Like most public sector employees, those who work for the town of Palm Beach receive a defined benefit retirement plan, which promises a specific monthly payment to the retiree based on the employee’s earnings history, length of service and age. Each year, the municipality contributes to the investment pool that sustains the promised level of benefits. When the stock market fails to produce the needed returns — or as the government offers more generous pension benefits — taxpayers have to contribute more money to ensure the retirees will get what they’ve been promised.

During the late 1990s and early 2000s, many local governments put in place particularly generous pension benefit formulas so that they could better compete for talent with the private sector and satisfy public employee unions.

In a recent 38-page report, Elwell recommends that Palm Beach retain its defined benefit plan for existing employees but freeze it at current levels, so that workers’ future raises and years of service wouldn’t increase the town’s pension obligations. The report also suggests that the defined benefit plan be modified: Pensions should be based on a worker’s base earnings, excluding bonus pay and unlimited overtime from the pension calculation.

“Multipliers” — the formula factor that determines the size of the pension received — should return to 1990s levels, the report says. It also recommends that employees serve longer before they can retire. The town should also offer a 401(k)-style defined contribution plan as an option for employees, the report says.

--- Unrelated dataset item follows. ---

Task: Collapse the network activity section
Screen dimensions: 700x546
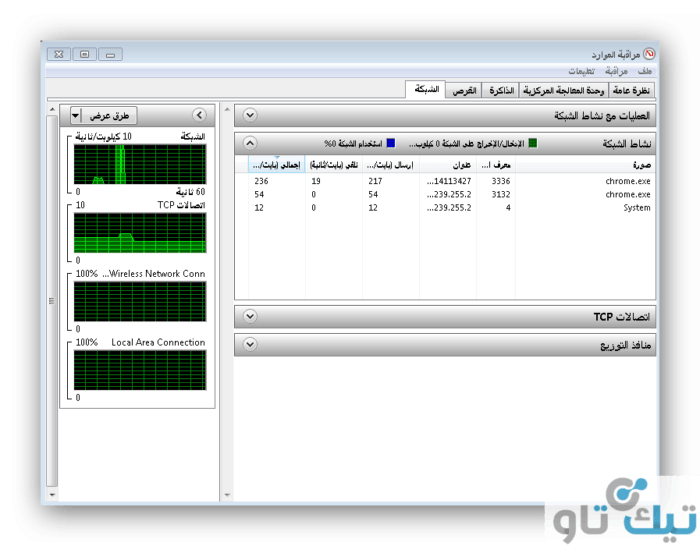Action: [x=250, y=143]
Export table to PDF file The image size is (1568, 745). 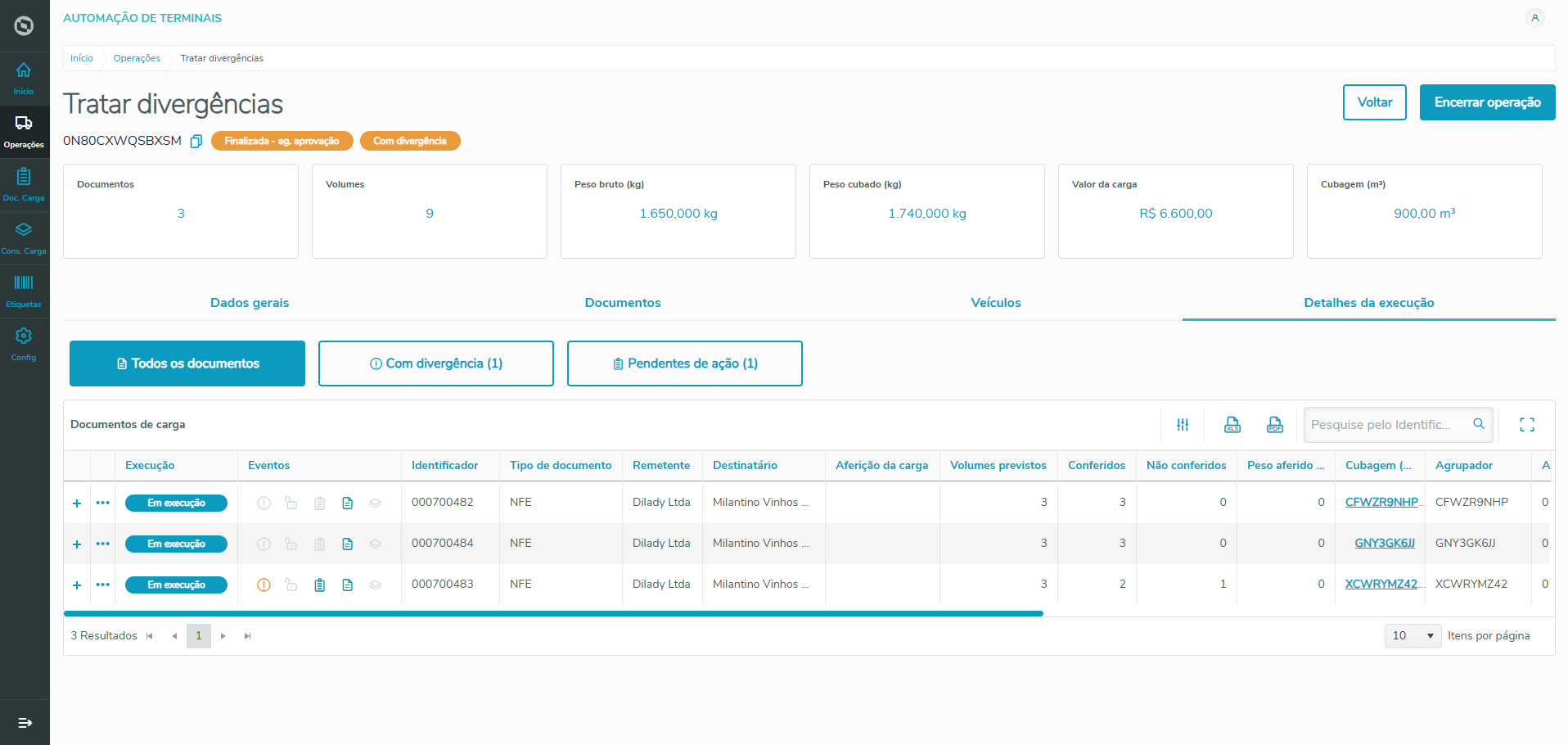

An analysis by an independent consulting firm reckons that the changes would allow the city to its reduce 2012 pension contributions by nearly half, from $9.8 million to $5.4 million. The town’s pension obligations for 2020 would also decline by 45% from an estimated $14.8 million to $8.2 million. Instead of paying $39.3 million in 2039, taxpayers would be on the hook for only $16.8 million.

Some in Tallahassee are proposing more sweeping pension reforms for all local government employees in Florida. Rep. Tom Grady (R-Naples) has introduced legislation that would provide an incentive for local governments to move to defined contribution plans. His bill, HB 1319, would also give local governments more flexibility in their negotiations with employee unions to work out more affordable benefits.

Rep. Juan Zapata (R-Miami) has authored a bill that would make numerous changes to pension calculations, including redefining “compensation” and “average final compensation” to exclude overtime, accumulated annual leave and other forms of pay currently used in pension calculations.


Sumter County Sheriff Bill Farmer, president, Florida Sheriffs Association
Groups like the Florida Sheriffs Association oppose such efforts. “These bills will unfairly require deputies and other support personnel to work for a longer period of time to get a much smaller pension while facing increasing risks,” Sumter County Sheriff Bill Farmer, president of the Florida Sheriffs Association, wrote in a March 12 letter to all Florida sheriffs and FSA members.

Ray Edmondson, CEO of the Florida Public Pension Trustees Association, contends that the Legislature is “trying to fix something that’s not broken” and that all the worrying about unfunded liabilities is overblown. “The idea that every employee is going to retire on the same date is totally ridiculous. Public entities do not go bankrupt and out of business. Private ones do.”

Elwell acknowledges that Palm Beach’s proposed pension reforms could make it less competitive in recruiting and retaining top-quality employees but says other public-sector employers in the area will also have to reform their pension plans. If municipalities don’t make changes, he noted in his report, they’ll have to make “enormous tax increases or widespread service reductions, either of which will almost certainly be unacceptable to their local taxpayers.”